Given records ::
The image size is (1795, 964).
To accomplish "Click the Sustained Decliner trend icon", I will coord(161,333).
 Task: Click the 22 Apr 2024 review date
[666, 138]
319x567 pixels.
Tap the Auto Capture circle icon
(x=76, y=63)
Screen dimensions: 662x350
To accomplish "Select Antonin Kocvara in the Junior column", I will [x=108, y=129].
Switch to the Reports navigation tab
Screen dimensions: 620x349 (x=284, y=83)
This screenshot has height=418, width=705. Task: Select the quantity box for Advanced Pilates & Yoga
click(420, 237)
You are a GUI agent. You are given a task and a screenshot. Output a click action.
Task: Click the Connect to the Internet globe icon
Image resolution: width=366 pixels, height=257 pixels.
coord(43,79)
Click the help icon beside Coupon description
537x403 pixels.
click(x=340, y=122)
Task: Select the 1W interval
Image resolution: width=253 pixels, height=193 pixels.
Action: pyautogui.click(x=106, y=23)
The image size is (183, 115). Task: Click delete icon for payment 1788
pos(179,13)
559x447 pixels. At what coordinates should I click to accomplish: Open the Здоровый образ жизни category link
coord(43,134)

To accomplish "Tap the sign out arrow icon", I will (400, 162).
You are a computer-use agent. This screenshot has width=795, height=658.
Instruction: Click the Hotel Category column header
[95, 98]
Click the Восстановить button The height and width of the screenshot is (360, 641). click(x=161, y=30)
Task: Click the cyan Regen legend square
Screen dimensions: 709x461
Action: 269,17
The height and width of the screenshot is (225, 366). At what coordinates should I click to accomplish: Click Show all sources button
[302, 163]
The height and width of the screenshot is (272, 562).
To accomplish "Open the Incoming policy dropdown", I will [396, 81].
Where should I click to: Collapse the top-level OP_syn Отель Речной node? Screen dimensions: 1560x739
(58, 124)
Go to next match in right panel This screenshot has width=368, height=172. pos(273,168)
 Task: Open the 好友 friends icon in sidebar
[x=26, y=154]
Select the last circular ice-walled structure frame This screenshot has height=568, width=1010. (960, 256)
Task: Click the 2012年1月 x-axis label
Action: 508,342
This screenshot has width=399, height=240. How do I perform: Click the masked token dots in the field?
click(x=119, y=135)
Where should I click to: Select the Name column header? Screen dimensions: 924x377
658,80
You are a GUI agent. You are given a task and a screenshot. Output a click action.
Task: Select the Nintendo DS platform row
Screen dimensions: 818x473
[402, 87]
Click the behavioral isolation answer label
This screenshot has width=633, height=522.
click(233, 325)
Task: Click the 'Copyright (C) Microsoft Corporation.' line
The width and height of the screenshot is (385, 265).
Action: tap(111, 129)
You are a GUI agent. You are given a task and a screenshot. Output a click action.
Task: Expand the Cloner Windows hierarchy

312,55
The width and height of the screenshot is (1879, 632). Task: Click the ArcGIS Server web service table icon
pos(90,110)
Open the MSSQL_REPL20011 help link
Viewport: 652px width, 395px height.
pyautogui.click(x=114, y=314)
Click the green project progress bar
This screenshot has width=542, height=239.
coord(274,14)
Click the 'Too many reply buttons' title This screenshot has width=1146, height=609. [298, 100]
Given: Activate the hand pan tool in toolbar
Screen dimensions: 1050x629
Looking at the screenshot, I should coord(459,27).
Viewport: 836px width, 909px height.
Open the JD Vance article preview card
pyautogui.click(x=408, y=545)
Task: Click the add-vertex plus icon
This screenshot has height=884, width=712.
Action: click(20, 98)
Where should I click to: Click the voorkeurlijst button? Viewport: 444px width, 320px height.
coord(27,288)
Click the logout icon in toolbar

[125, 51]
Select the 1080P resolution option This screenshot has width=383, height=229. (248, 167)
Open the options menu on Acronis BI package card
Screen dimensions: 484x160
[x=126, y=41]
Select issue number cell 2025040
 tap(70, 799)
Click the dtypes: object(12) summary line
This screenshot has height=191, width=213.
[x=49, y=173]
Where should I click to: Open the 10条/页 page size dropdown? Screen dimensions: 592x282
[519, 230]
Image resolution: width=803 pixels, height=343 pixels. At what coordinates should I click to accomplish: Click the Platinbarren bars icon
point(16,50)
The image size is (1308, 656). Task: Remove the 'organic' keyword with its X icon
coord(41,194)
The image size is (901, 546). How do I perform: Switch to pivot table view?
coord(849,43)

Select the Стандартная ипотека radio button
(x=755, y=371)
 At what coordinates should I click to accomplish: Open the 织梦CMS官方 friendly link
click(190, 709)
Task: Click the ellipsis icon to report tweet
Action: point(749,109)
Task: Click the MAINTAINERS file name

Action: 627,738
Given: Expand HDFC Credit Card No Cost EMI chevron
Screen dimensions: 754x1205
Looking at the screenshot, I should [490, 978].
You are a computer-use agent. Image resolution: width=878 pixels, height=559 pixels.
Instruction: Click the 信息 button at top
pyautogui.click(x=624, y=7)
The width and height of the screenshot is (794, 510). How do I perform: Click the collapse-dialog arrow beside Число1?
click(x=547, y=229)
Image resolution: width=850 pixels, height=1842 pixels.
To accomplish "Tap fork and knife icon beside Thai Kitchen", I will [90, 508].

Work instruction :: The records above must be restated. Preserve every word.

Exercise answer ::
The image size is (1795, 964).
To accomplish "Click the Sustained Decliner trend icon", I will coord(161,333).
 Task: Click the 22 Apr 2024 review date
[666, 138]
319x567 pixels.
Tap the Auto Capture circle icon
(x=76, y=63)
Screen dimensions: 662x350
To accomplish "Select Antonin Kocvara in the Junior column", I will [x=108, y=129].
Switch to the Reports navigation tab
Screen dimensions: 620x349 (x=284, y=83)
This screenshot has height=418, width=705. Task: Select the quantity box for Advanced Pilates & Yoga
click(420, 237)
You are a GUI agent. You are given a task and a screenshot. Output a click action.
Task: Click the Connect to the Internet globe icon
Image resolution: width=366 pixels, height=257 pixels.
coord(43,79)
Click the help icon beside Coupon description
537x403 pixels.
click(x=340, y=122)
Task: Select the 1W interval
Image resolution: width=253 pixels, height=193 pixels.
Action: pyautogui.click(x=106, y=23)
The image size is (183, 115). Task: Click delete icon for payment 1788
pos(179,13)
559x447 pixels. At what coordinates should I click to accomplish: Open the Здоровый образ жизни category link
coord(43,134)

To accomplish "Tap the sign out arrow icon", I will (400, 162).
You are a computer-use agent. This screenshot has width=795, height=658.
Instruction: Click the Hotel Category column header
[95, 98]
Click the Восстановить button The height and width of the screenshot is (360, 641). click(x=161, y=30)
Task: Click the cyan Regen legend square
Screen dimensions: 709x461
Action: 269,17
The height and width of the screenshot is (225, 366). At what coordinates should I click to accomplish: Click Show all sources button
[302, 163]
The height and width of the screenshot is (272, 562).
To accomplish "Open the Incoming policy dropdown", I will [396, 81].
Where should I click to: Collapse the top-level OP_syn Отель Речной node? Screen dimensions: 1560x739
(58, 124)
Go to next match in right panel This screenshot has width=368, height=172. pos(273,168)
 Task: Open the 好友 friends icon in sidebar
[x=26, y=154]
Select the last circular ice-walled structure frame This screenshot has height=568, width=1010. (960, 256)
Task: Click the 2012年1月 x-axis label
Action: 508,342
This screenshot has width=399, height=240. How do I perform: Click the masked token dots in the field?
click(x=119, y=135)
Where should I click to: Select the Name column header? Screen dimensions: 924x377
658,80
You are a GUI agent. You are given a task and a screenshot. Output a click action.
Task: Select the Nintendo DS platform row
Screen dimensions: 818x473
[402, 87]
Click the behavioral isolation answer label
This screenshot has width=633, height=522.
click(233, 325)
Task: Click the 'Copyright (C) Microsoft Corporation.' line
The width and height of the screenshot is (385, 265).
Action: tap(111, 129)
You are a GUI agent. You are given a task and a screenshot. Output a click action.
Task: Expand the Cloner Windows hierarchy

312,55
The width and height of the screenshot is (1879, 632). Task: Click the ArcGIS Server web service table icon
pos(90,110)
Open the MSSQL_REPL20011 help link
Viewport: 652px width, 395px height.
pyautogui.click(x=114, y=314)
Click the green project progress bar
This screenshot has width=542, height=239.
coord(274,14)
Click the 'Too many reply buttons' title This screenshot has width=1146, height=609. [298, 100]
Given: Activate the hand pan tool in toolbar
Screen dimensions: 1050x629
Looking at the screenshot, I should coord(459,27).
Viewport: 836px width, 909px height.
Open the JD Vance article preview card
pyautogui.click(x=408, y=545)
Task: Click the add-vertex plus icon
This screenshot has height=884, width=712.
Action: click(20, 98)
Where should I click to: Click the voorkeurlijst button? Viewport: 444px width, 320px height.
coord(27,288)
Click the logout icon in toolbar

[125, 51]
Select the 1080P resolution option This screenshot has width=383, height=229. (248, 167)
Open the options menu on Acronis BI package card
Screen dimensions: 484x160
[x=126, y=41]
Select issue number cell 2025040
 tap(70, 799)
Click the dtypes: object(12) summary line
This screenshot has height=191, width=213.
[x=49, y=173]
Where should I click to: Open the 10条/页 page size dropdown? Screen dimensions: 592x282
[519, 230]
Image resolution: width=803 pixels, height=343 pixels. At what coordinates should I click to accomplish: Click the Platinbarren bars icon
point(16,50)
The image size is (1308, 656). Task: Remove the 'organic' keyword with its X icon
coord(41,194)
The image size is (901, 546). How do I perform: Switch to pivot table view?
coord(849,43)

Select the Стандартная ипотека radio button
(x=755, y=371)
 At what coordinates should I click to accomplish: Open the 织梦CMS官方 friendly link
click(190, 709)
Task: Click the ellipsis icon to report tweet
Action: point(749,109)
Task: Click the MAINTAINERS file name

Action: 627,738
Given: Expand HDFC Credit Card No Cost EMI chevron
Screen dimensions: 754x1205
Looking at the screenshot, I should [490, 978].
You are a computer-use agent. Image resolution: width=878 pixels, height=559 pixels.
Instruction: Click the 信息 button at top
pyautogui.click(x=624, y=7)
The width and height of the screenshot is (794, 510). How do I perform: Click the collapse-dialog arrow beside Число1?
click(x=547, y=229)
Image resolution: width=850 pixels, height=1842 pixels.
To accomplish "Tap fork and knife icon beside Thai Kitchen", I will [90, 508].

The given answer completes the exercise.